I think Jason had too much sugar.
October 10, 2007 at 3:53 pm
I can’t believe you went to the factory!! My grandmother was born in St. Stephen and her father was mayor of the town and one time foreman of the chocolate plant. Down the street lived her best friend Russel Ganong, son of the plant owners. Being small town New Brunswick, she eventually married her childhood sweetheart (no pun intended) and had my Uncle Hardy. Russel was killed in action in WWII and is buried in Orotona, Italy. Some time later, my grandmother remarried, moved to Fredricton had my mother and one other uncle before moving on to Baie Comeau, QC.
Anyways, long story short, Ganong chocalates have retained a rather special place in our family.
October 11, 2007 at 4:45 pm
Ugh. Not a fan of chicken bones. My boss bought me a huge bag last month for some reason. I hid the bag in his desk on my last day!
February 19, 2008 at 3:09 pm
I love Charlotte county! St. Stephen is amazing! I stayed there a few years ago for a couple months… well on the outskirts (Oak haven) I loved it there. Have you been to the Ganong’s island? I can’t remember what its called off hand, but its amazing there!
June 23, 2008 at 6:45 am
when I was a kid, my great-grandmother had “chicken bones” candy for us whenever we visited. However, they did not have cinnamon or mint centers……and I think they were yellow, not pink.
Can anyone help me find some? I’ve been looking for them for years.
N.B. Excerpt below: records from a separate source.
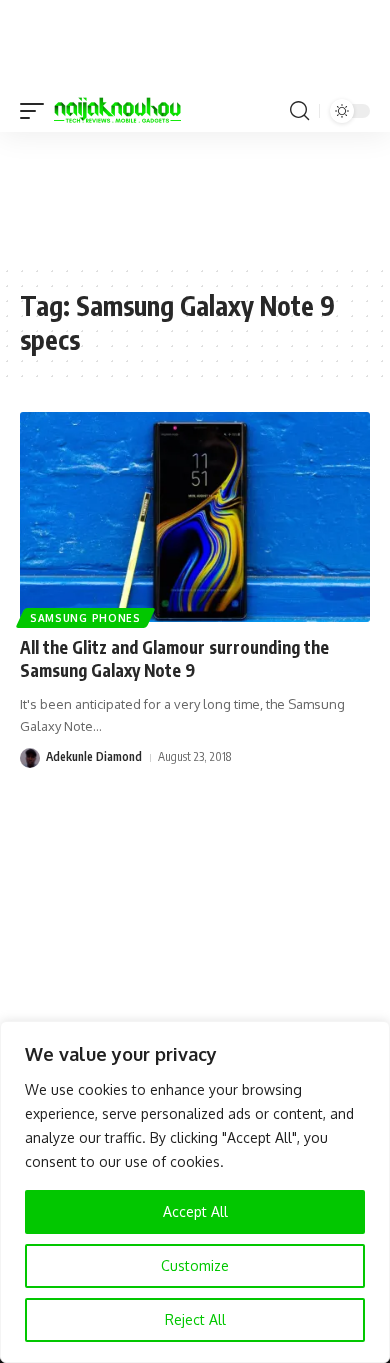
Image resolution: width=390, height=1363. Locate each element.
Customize (195, 1265)
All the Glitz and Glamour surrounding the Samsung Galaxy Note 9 (174, 659)
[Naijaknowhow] (117, 111)
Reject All (195, 1319)
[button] (37, 111)
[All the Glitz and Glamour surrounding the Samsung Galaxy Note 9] (195, 517)
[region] (195, 1192)
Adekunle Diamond (94, 756)
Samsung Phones (85, 618)
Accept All (195, 1211)
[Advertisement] (195, 197)
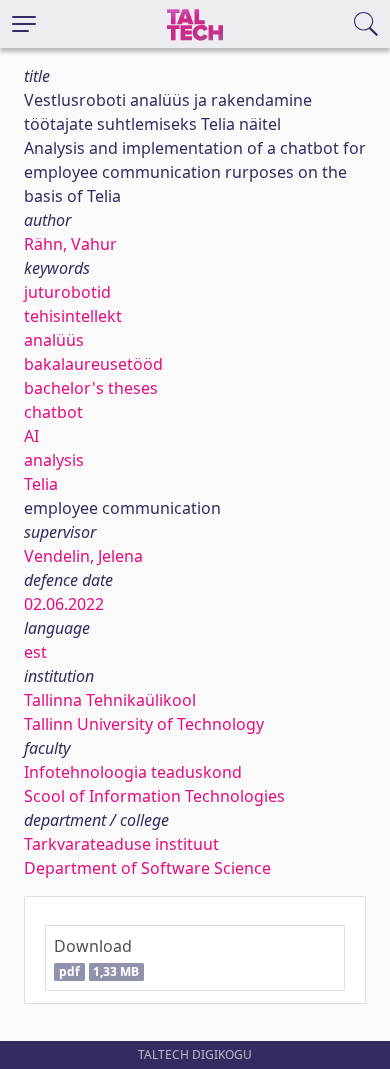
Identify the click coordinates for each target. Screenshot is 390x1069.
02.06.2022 (64, 604)
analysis (54, 460)
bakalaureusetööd (93, 364)
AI (31, 436)
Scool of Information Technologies (154, 796)
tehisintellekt (73, 316)
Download (96, 957)
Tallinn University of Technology (144, 724)
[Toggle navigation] (24, 24)
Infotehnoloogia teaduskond (133, 772)
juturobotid (67, 292)
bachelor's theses (91, 388)
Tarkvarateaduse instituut (121, 844)
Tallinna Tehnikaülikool (110, 700)
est (35, 652)
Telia (41, 484)
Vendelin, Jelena (83, 556)
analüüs (54, 340)
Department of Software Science (147, 868)
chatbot (53, 412)
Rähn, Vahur (70, 244)
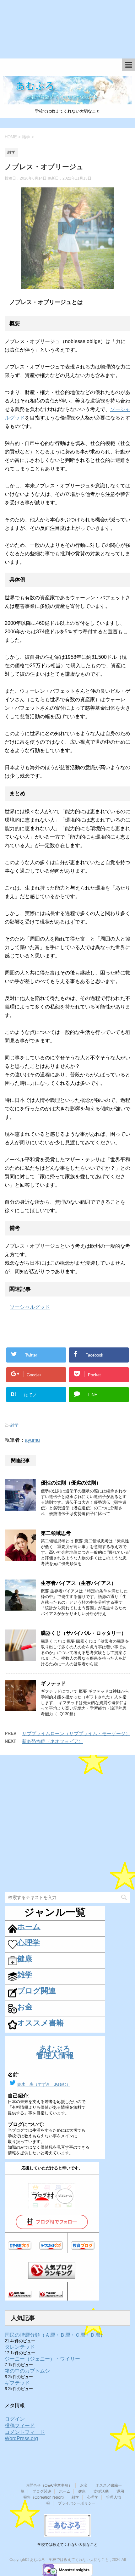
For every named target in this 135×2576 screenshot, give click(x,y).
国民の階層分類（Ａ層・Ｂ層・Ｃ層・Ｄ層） (55, 2335)
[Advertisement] (67, 32)
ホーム (64, 2491)
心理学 (92, 2497)
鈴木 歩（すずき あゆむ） (43, 2084)
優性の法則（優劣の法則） (71, 1482)
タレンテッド (20, 2347)
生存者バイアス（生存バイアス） (78, 1583)
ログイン (15, 2419)
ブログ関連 (41, 2491)
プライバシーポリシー (76, 2503)
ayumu (32, 1440)
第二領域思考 (56, 1533)
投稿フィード (20, 2425)
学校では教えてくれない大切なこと (67, 2544)
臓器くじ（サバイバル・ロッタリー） (83, 1633)
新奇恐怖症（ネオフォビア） (52, 1741)
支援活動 (101, 2491)
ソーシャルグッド (30, 1307)
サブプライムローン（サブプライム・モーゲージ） (76, 1733)
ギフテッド (53, 1683)
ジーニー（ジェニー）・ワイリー (42, 2359)
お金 (84, 2485)
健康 (82, 2491)
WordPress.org (21, 2438)
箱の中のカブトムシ (27, 2370)
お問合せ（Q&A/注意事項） (49, 2485)
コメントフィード (25, 2432)
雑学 (14, 1425)
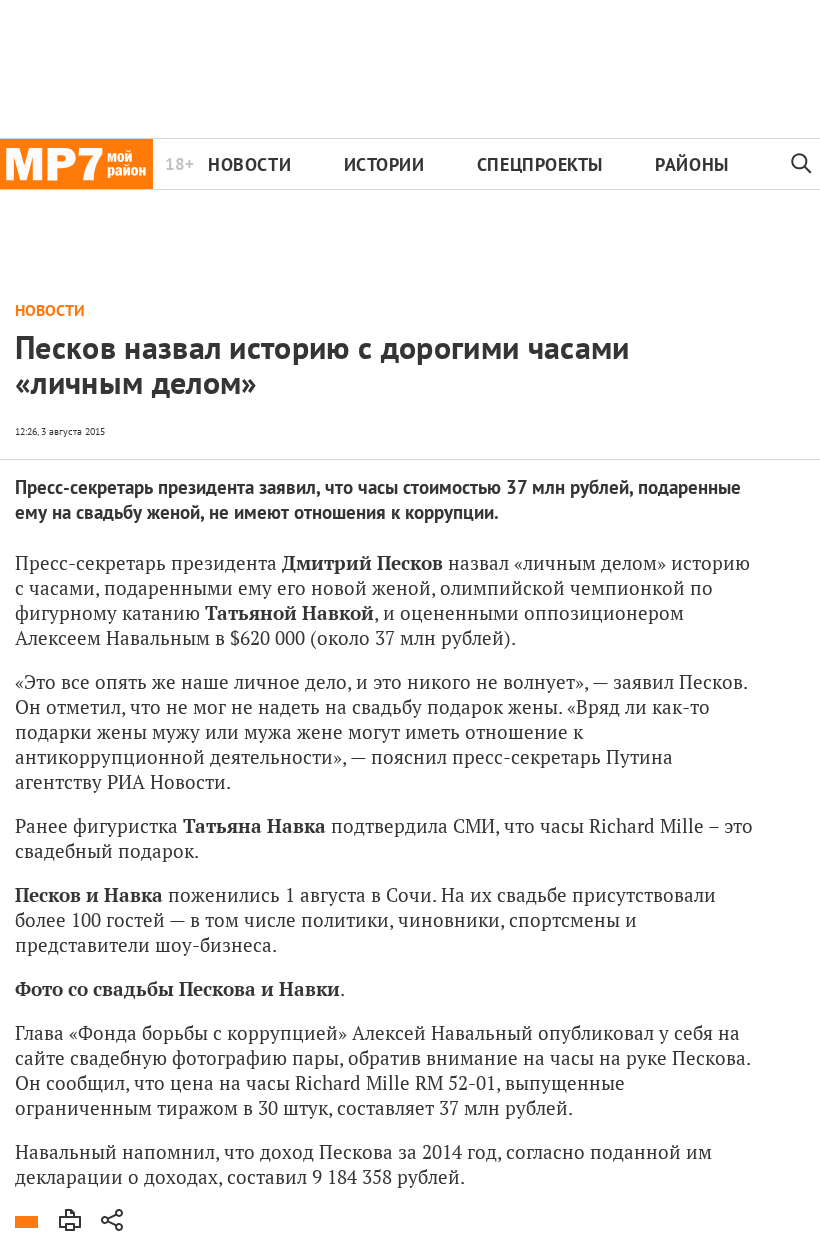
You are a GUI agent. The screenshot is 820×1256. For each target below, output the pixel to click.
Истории (384, 164)
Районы (691, 164)
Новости (249, 164)
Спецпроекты (540, 164)
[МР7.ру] (76, 164)
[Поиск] (801, 164)
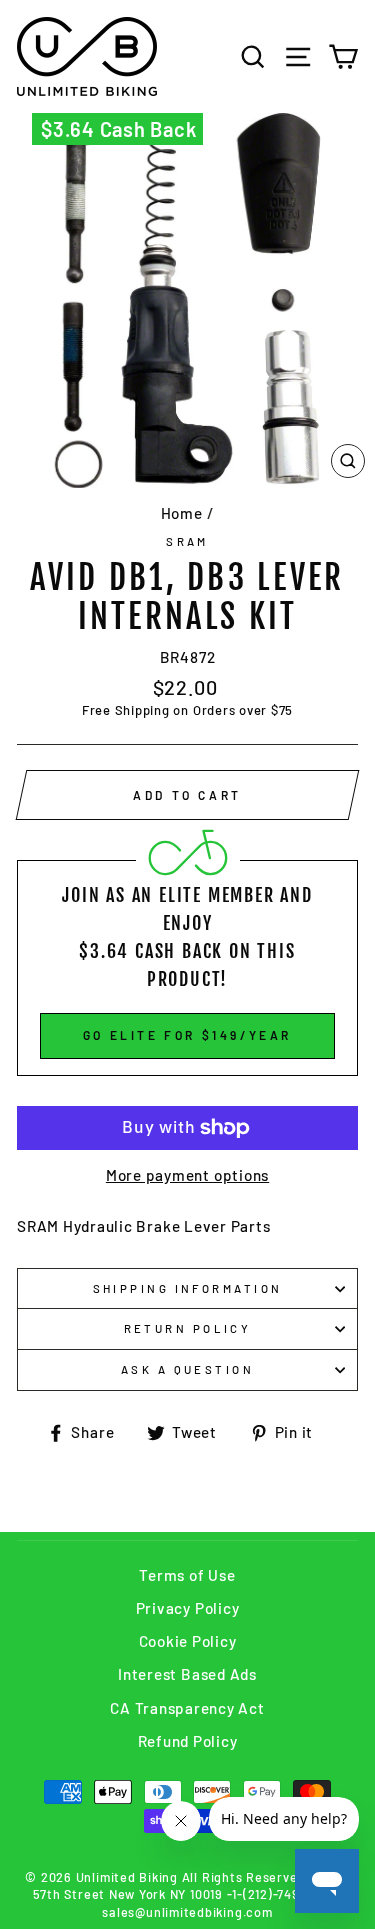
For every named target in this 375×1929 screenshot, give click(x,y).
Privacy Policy (188, 1608)
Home (182, 513)
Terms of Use (187, 1575)
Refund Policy (188, 1741)
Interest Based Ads (187, 1674)
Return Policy (188, 1328)
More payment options (187, 1175)
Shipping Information (188, 1288)
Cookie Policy (188, 1641)
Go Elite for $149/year (187, 1035)
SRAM (187, 541)
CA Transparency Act (187, 1708)
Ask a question (187, 1369)
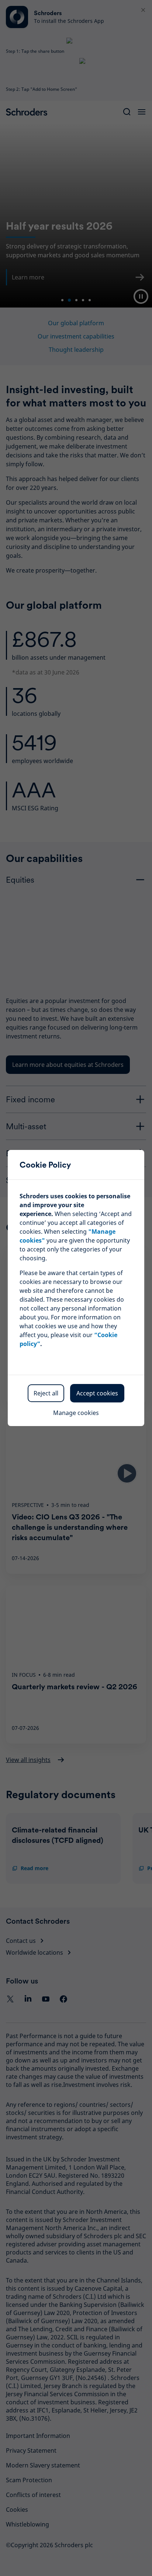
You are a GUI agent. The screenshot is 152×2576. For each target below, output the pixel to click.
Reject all (46, 1393)
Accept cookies (97, 1393)
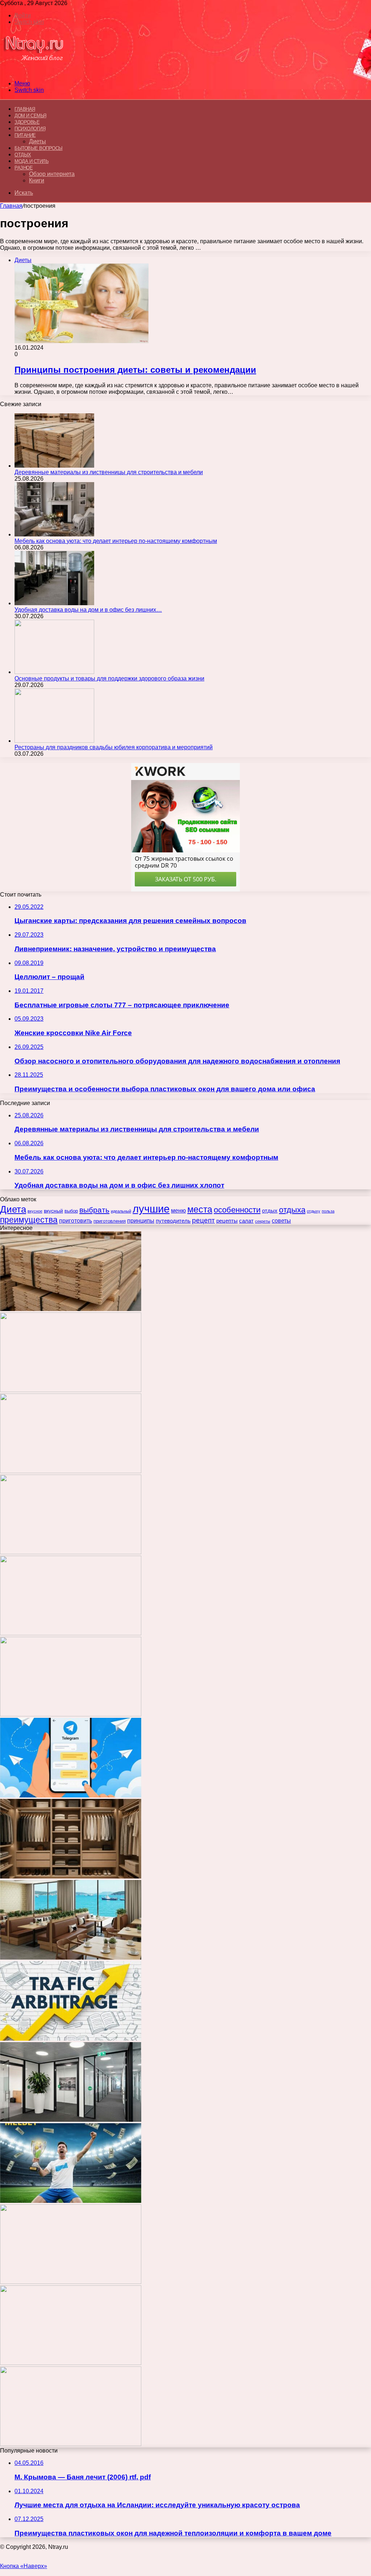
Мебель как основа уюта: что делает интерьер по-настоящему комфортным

Also, would like to find the container they use to come in.
Thank you.
July 31, 2008 at 4:28 pm
I was born and raised in St. Stephen, and it is a beautiful town. I take pride knowing that when I see chicken bones, gum drops, pal-o-mine bars, jelly beans etc, around Nova Scotia (where I now live) it’s like a little piece of home. I have family members and friends that work in the factory, and have seen first hand how things are made. It is a very interesting process to watch, and even better to eat the final product.